# Stocking options for a 38 gallon



## fishyinpa (Dec 25, 2008)

So my mom said if Ii find a good deal on a tank and or stand shed get it for me. Well I went right to CL and found a 38 with stand. Now I am wondering what I could put in it. Any help is appreciated,because I am not good at stocking tanks. I know the inch per gallon isnt correct at all,but I dunno how else to figure it out lol. 

I do know I want some more corys. 

*Aeneus (how many??)
*Move my pencilfish to it..possibly get more....have 9 right now...
*what else?

I have in my 14 gallon,3 glofish and 2 danios maybe move them over and get more...not sure though...if I do,what can I add to that tank? Maybe some rasboras? 

Thanks.


----------



## fishyinpa (Dec 25, 2008)

So I used that aqadvisor on the other thread,looks like I can do 9 cory aeneus,9 danios and the 9 pencils. Sounds good to me.


----------



## aunt kymmie (Jun 2, 2008)

How great is your Mom? Congrats on getting the bigger tank. Are these giant danios? I know pencil fish have a small bioload. I also know you're johnny-on-spot as far as your tank maintenence regime so I'd say you could get away with adding a few more fish. Hummm, what to add...


----------



## fishyinpa (Dec 25, 2008)

shes awesome!! she loves my fishies. Nah just zebras lol. 3 are glofish. Hmm...I was thinking adding some more Pencils...unless I only add like only 1 or 2 danios so I can get some other fish...have 6 or 7 danios and like 4 or 5 of something...I dunno what....lol


----------



## fishyinpa (Dec 25, 2008)

Hmm so I did some reading...cherry barbs seem to get along with danios,corys and I suppose pencils too. pretty fish too...maybe 5 of them...


----------



## fishyinpa (Dec 25, 2008)

got my tank!!! looks good. just gonna do some vinegar/water mix on it,make sure water tight and get to work. well first i gotta get my 20 set up for the bettas. finally found dividers,went to 4 diff. petsmart to get em. 

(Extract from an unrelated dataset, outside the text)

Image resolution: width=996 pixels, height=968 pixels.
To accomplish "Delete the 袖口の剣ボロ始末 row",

the petsmart up near a new walmart has peppered corys. i have never seen them before. i want to get them.


----------



## aunt kymmie (Jun 2, 2008)

How fun. I always enjoy setting up a new tank.


----------



## Twistersmom (Dec 9, 2008)

Congrats on the new tank!
I have not kept cherry barbs yet, beautiful fish! They are on my long wish list.


----------



## fishyinpa (Dec 25, 2008)

Thanks!! Yes cherry barbs are pretty fishies lol.


----------



## yhbae (Sep 9, 2009)

Sounds like you chose nice peaceful and pretty fishes. Good luck!


----------



## fishyinpa (Dec 25, 2008)

So I am contemplating what to do. I messed up with the transferring filter media to the big tank,it dried out. I am gonna put some extra filter media I have in my 12 gallon,hope that helps. But according to my tests,its at the beginning stages of a cycle. Grrr. 

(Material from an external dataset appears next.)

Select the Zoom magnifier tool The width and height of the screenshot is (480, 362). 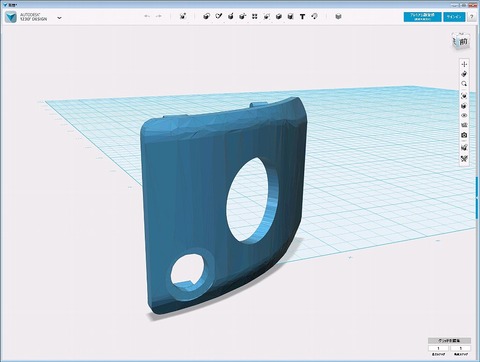pyautogui.click(x=464, y=84)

Once I get that all figured out,I am deciding if I want to move my False Julii corys and neon tetras into the big tank and let the pencilfish have the 14 to themselves. Or just do what I was gonna originally and put the pencils in the big tank. I just am not sure how they would like the danios? Would the danios be too crazy for pencilfish?


----------